Andrew Scheer et Doug Ford, ou une distance nécessaire

Le premier ministre ontarien, Doug Ford, a semé l’émoi en invoquant la disposition de dérogation de la Charte canadienne des droits et libertés pour contrer un jugement invalidant la loi réduisant de près de moitié le conseil municipal de Toronto à quelques semaines des élections. Le geste n’est toutefois pas illégal. Les affaires municipales relèvent des provinces et la Constitution permet de déroger de la Charte pour suspendre certains droits pendant cinq ans.

Le chef conservateur fédéral, Andrew Scheer, qui voudrait bien bénéficier de l’appui de ses cousins ontariens lors des élections de 2019, s’est réfugié derrière ces aspects légaux pour éviter de critiquer celui dont il s’est fait l’allié depuis juin dernier. « Je laisse le premier ministre de l’Ontario expliquer et prendre ses décisions. C’est un enjeu qui est manifestement du ressort provincial », a-t-il déclaré en point de presse mercredi.

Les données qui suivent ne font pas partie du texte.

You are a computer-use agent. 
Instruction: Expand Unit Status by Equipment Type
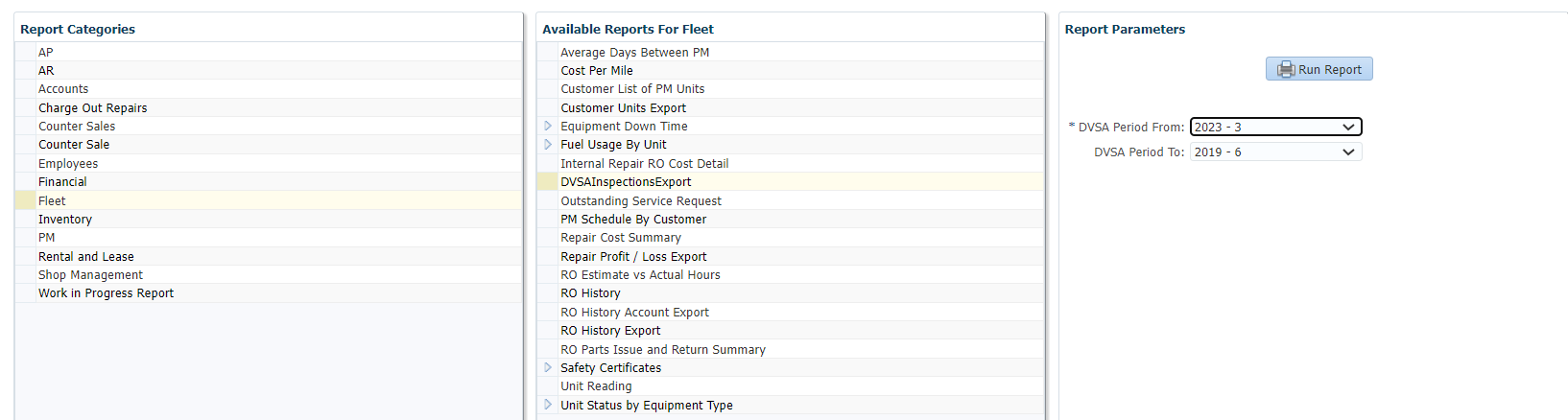[x=548, y=405]
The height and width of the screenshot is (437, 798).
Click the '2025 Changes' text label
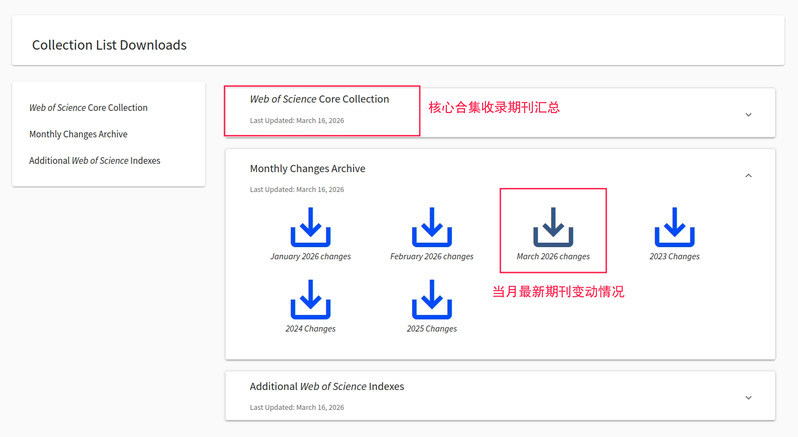point(431,329)
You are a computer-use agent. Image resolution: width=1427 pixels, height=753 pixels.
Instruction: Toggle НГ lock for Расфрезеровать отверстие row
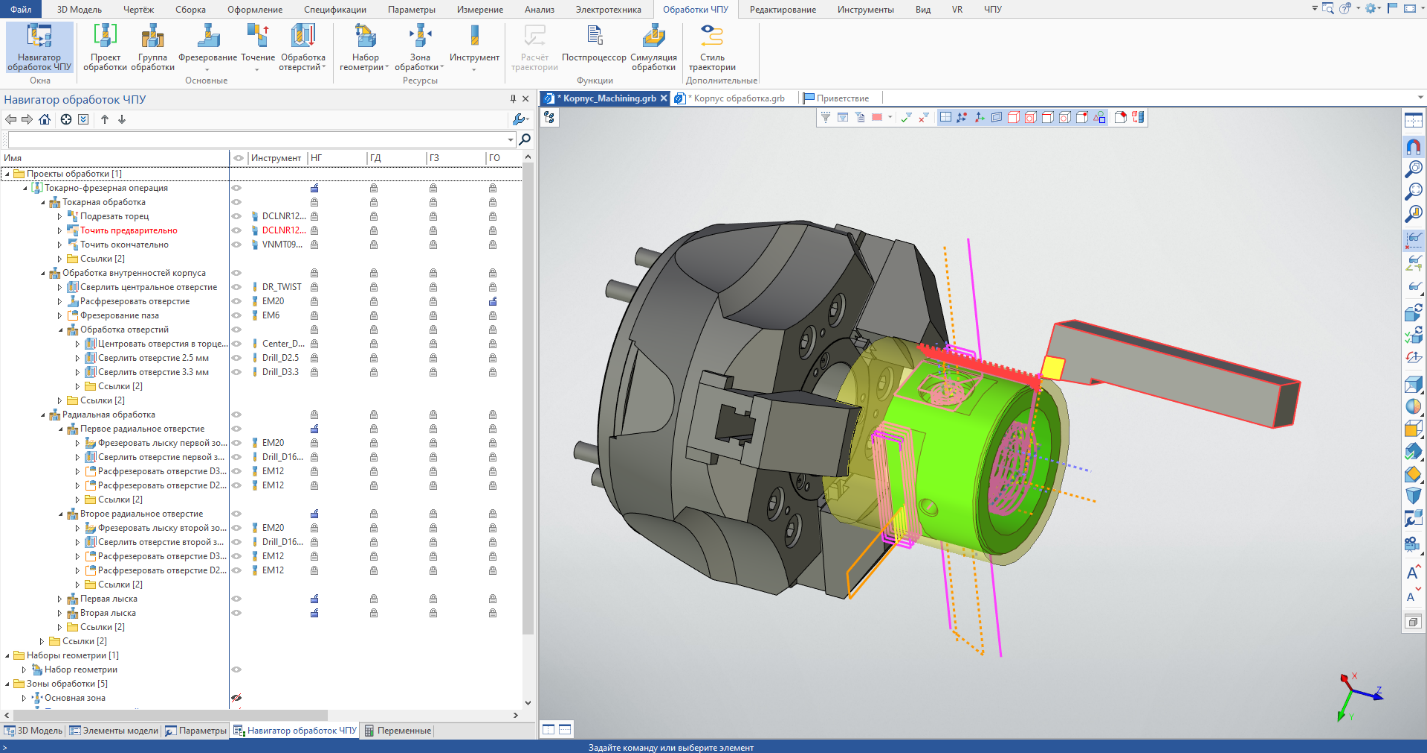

D’accord. Mais personne ne croyait, en insérant cette disposition de dérogation dans la Constitution, qu’elle servirait à trancher une affaire aussi marginale que la taille d’un conseil municipal. On avait en tête des enjeux impossibles à résoudre par des moyens moins radicaux et des provinces s’en sont prévalues, dont le Québec, pour protéger la langue française.

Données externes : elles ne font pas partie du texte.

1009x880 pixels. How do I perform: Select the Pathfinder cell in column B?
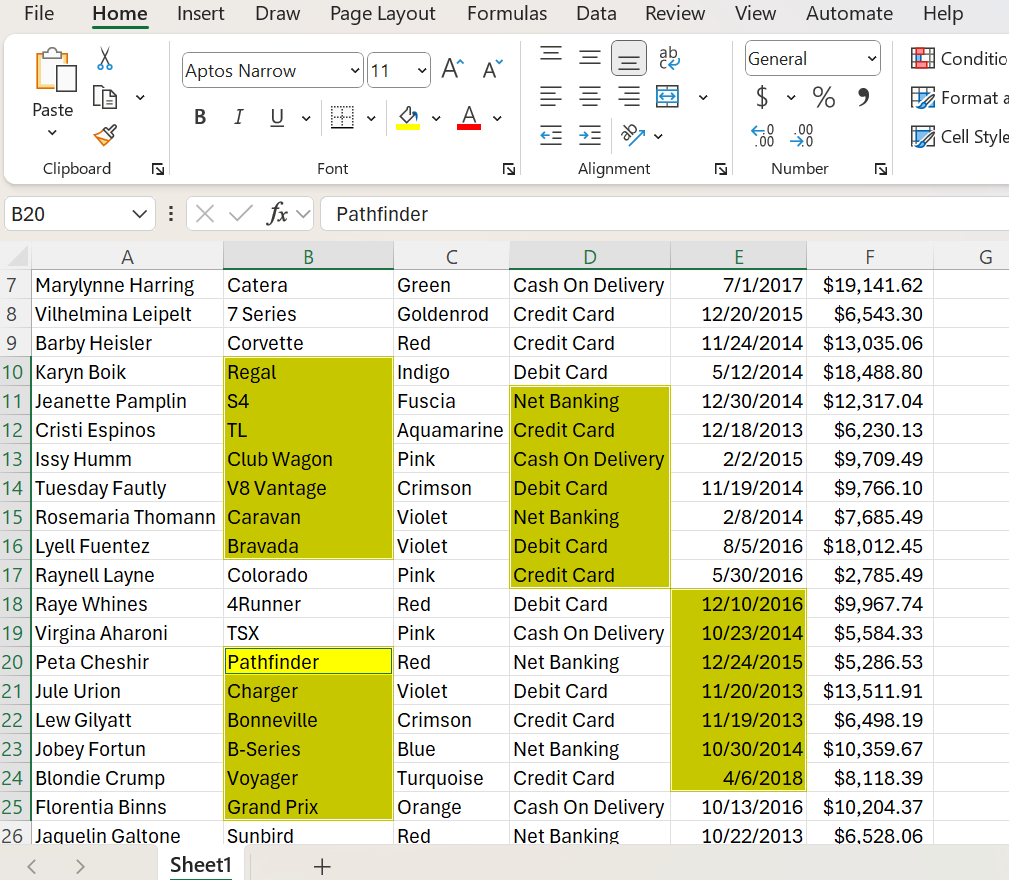[x=308, y=662]
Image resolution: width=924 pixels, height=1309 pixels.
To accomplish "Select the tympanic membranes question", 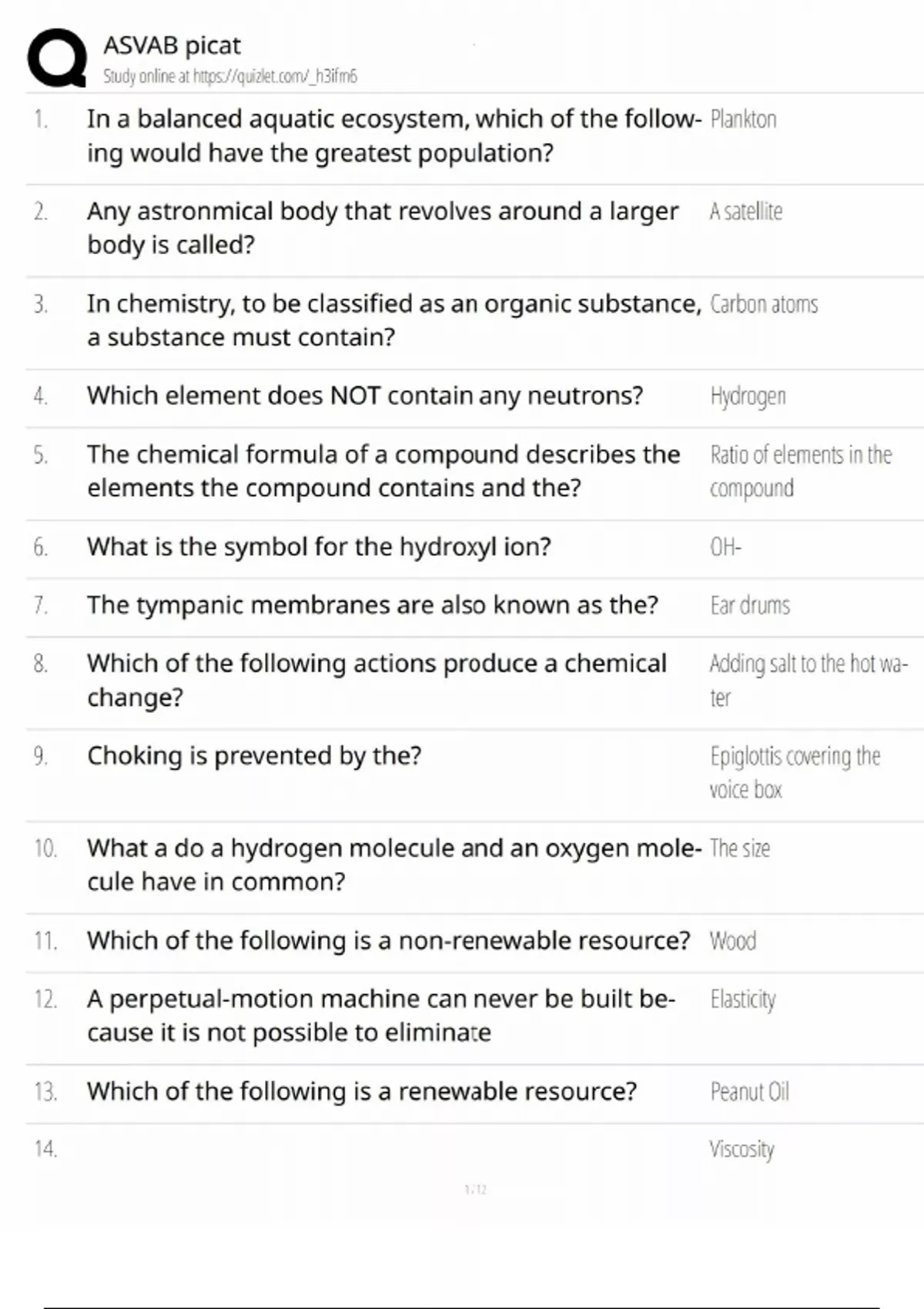I will pos(373,605).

M. Scheer est resté silencieux sur un point qui devrait l’inquiéter : le mépris affiché de Doug Ford à l’égard de la primauté du droit. À l’assemblée législative mercredi, il en a remis : « Je veux rappeler […] que 2,3 millions de personnes ont voté pour le PC. Il s’agit donc de protéger la volonté du peuple et de préserver la démocratie. La population va décider dans quatre ans, mais je peux vous dire qui ne décidera pas : un juge nommé à la suite d’une décision politique prise par une seule personne. »

À l’entendre, un gouvernement élu ne devrait pas faire face à des contrepoids, surtout pas judiciaires, pour s’assurer qu’il n’enfreint pas la Constitution ou les droits des citoyens. En somme, il devrait avoir carte blanche, comme s’il était au-dessus des lois. Si tel était le cas, nous serions en régime autoritaire.

Si M. Scheer ne veut pas indisposer son allié, c’est son droit, mais il aurait intérêt à prendre ses distances d’une vision aussi dangereuse pour notre démocratie. Il doit démontrer qu’il est prêt à défendre les fondements de notre système démocratique, dont celui de l’État de droit.

Si, par contre, il partage les vues de M. Ford, qu’il le dise et on sera fixés. On saura qu’il n’est pas digne du poste de premier ministre auquel il aspire et qu’il ne vaut guère mieux que ces républicains rampant devant le président américain Donald Trump dans le seul but d’obtenir des votes.